Japan TV – A glimmer of hope

 

 

 

 

 

I have been very damning on the outlook for Japanese Consumer Electronics, but have I been slightly too hasty?

  • Japanese Consumer Electronics looks to be in a downward spiral to inevitable doom but 4K televisions may offer a temporary respite.
  • At the CES show this week, 4K televisions are the belles-of-the-ball and it is the Japanese who are making the most noise about them.
  • To date I have considered 4K as a gimmick but there is a possibility that they might take off.
  • Should this happen, then I think that they should offer a chance for the Japanese TV makers to get some share back at reasonable margins, albeit temporarily.
  • How can I make such a crazy forecast? The rationale is the same as when HDTV was the big new thing almost 10 years ago.
  • At that time almost all of the available content was only available in standard definition and an HDTV needed to use electronics to convert the picture to high resolution in order to display it.
  • At the time the Japanese had a real edge in the electronics to do this and as a result the picture quality of SD signals on a HDTV was far superior on Japanese TV’s compared to anyone else’s.
  • This allowed the Japanese to charge premium prices and to make positive margins as well as maintain a bloated cost base.
  • The standard now is HD and the signals need to be up-scaled to 4K to be displayed on a 4K TV.
  • The art of up-scaling has almost died out but if 4K is to be the next standard to which everyone migrates to over a 10 year period, then there will be demand and recognition for high quality up-scaling.
  • If the Japanese have held onto their edge in up-scaling technology then, their 4K TVs are likely to be seen as superior when it comes to picture quality and hence pricing power will return to the Japanese.
  • At the show this week everyone is demonstrating the televisions with native 4K signals so we have no idea at all how good any of them will be up-scaling.
  • Frankly, it is not going to matter until these devices hit the shelves at a price point within grasp of consumers but it offers a glimmer of hope.
  • That is going to be a little while as large screen OLED TVs (which these all are) are currently pricing at $10,000 which is about 5 times would it should be to see mass adoption.
  • If the Japanese can hang on that long, they might just see a temporary respite from the ravages of the Koreans who I still believe in the long-term, will end up carving the market up between them.

RICHARD WINDSOR

Richard is founder, owner of research company, Radio Free Mobile.
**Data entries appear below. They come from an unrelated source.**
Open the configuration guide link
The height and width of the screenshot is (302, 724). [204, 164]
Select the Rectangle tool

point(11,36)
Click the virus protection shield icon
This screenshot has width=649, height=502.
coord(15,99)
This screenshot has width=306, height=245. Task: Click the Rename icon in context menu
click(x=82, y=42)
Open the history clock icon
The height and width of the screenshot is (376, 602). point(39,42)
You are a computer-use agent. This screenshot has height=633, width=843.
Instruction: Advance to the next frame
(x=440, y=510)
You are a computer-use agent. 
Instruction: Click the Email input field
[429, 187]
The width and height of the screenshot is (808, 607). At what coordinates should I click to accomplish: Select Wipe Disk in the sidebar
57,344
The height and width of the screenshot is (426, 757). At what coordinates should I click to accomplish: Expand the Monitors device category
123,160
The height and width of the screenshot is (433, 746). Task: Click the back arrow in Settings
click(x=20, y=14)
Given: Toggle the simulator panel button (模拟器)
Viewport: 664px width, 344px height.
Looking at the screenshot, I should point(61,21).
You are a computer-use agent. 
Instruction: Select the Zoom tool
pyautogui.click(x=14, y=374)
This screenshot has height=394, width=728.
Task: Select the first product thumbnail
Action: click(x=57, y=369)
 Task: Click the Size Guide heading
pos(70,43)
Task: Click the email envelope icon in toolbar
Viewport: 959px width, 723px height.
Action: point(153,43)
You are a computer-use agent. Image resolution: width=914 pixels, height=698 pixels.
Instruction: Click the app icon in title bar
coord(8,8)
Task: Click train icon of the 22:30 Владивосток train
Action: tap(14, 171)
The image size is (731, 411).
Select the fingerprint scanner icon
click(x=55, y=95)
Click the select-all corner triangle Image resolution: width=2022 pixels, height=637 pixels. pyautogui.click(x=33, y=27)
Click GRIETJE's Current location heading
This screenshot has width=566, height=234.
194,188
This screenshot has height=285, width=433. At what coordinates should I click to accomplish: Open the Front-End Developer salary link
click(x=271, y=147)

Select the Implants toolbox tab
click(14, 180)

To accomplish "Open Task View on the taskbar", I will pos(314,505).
He has 16 years of experience working in sell side equity research. During his 11 year tenure at Nomura Securities, he focused on the equity coverage of the Global Technology sector.

Blog Comments

Richard,

I don’t think this is going to assist Japanese manufacturers.
Upscaling SD to HD content is hellish – it requires not only math prowess in “generic” upscaling as it needs to deal with changing image ratios, interlaced content and frame rates.
Upscaling HD to 4K is just brute force – especially when your eyes can’t see the difference when it comes to TV viewing.
The relative edge a Japanese manufacturer can gain from a better upscaler in this case is a lot lower than the one in the beginning of the HD era.

Yes its possible…I am not sure and which is why I havent given a strong vew one way or the other…if its brute force as you say then its back to Armageddon for our Nippon friends….will be able to cement a view when I have seen the upscaling….

4K is going the way of 3D, a feature customers will take, but not pay more to get.